Durch Beschluss des Arbeitsgerichts Lübeck vom 20. Juni 2019 wurde einmal mehr deutlich, dass bei Veröffentlichungen von Mitarbeiterfotos in sozialen Netzwerken die Anforderungen des Datenschutzes vollständig und nachweislich erfüllt sein müssen. Anderenfalls können einwilligungslosen Veröffentlichungen von Fotografien der Beschäftigten zu empfindlichen Schadenersatzansprüchen der Betroffenen führen.

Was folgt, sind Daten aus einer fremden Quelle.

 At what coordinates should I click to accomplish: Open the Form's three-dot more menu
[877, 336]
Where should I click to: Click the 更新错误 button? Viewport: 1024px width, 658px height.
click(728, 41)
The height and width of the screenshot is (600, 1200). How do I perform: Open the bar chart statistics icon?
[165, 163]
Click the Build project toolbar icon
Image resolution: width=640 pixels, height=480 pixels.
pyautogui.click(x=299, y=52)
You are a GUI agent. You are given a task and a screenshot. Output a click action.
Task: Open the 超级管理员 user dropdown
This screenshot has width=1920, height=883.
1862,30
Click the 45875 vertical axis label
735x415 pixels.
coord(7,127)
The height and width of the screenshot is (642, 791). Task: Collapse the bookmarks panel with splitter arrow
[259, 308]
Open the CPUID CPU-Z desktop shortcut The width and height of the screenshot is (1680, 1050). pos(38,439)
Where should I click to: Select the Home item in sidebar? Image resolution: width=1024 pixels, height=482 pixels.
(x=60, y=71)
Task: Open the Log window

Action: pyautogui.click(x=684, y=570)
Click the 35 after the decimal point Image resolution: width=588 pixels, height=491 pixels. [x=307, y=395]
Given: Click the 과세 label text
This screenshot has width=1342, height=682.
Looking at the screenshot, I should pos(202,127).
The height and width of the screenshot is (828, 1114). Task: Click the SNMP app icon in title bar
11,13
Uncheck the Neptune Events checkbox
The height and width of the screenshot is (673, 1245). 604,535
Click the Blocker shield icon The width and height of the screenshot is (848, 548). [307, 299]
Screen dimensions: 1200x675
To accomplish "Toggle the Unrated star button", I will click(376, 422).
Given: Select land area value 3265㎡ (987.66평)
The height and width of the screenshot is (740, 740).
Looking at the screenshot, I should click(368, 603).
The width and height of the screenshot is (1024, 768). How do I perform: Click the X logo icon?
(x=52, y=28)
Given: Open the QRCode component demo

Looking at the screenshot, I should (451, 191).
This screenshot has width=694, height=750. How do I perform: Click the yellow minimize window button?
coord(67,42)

“Auf die Hoffnung, dass (ehemalige) Arbeitnehmer »großzügig über Gesetzesverstöße hinwegsehen«, sollte sicherlich keine Online-Strategie aufgebaut werden.” – Matthias Herkert
Ausgangssituation
Ein Mitarbeiter hatte während des laufenden Beschäftigungsverhältnisses bei seinem früheren Arbeitgeber eingewilligt, dass Fotografien von ihm, auch zusammen mit seinem Namen und seiner Stellenbezeichnung, in betrieblichen Aushängen sowie auf der Homepage des Unternehmens veröffentlicht werden dürfen. Nach seinem Ausscheiden widerruft der ehemalige Mitarbeiter seine Einwilligung und fordert den früheren Arbeitgeber zur Löschung dieser Daten auf. Später bemerkt er, dass sein ehemaliger Arbeitgeber auch Fotos von Ihm auf dem Facebook-Auftritt des Unternehmens gepostet hat. Auch in diesem Fall löscht der frühere Arbeitgeber die Daten auf Anforderung, der Betroffene verklagt den Arbeitgeber jedoch wegen des ihm entstandenen immaterieller Schadens auf Schadenersatz nach Artikel 82 Abs. 1 DSGVO.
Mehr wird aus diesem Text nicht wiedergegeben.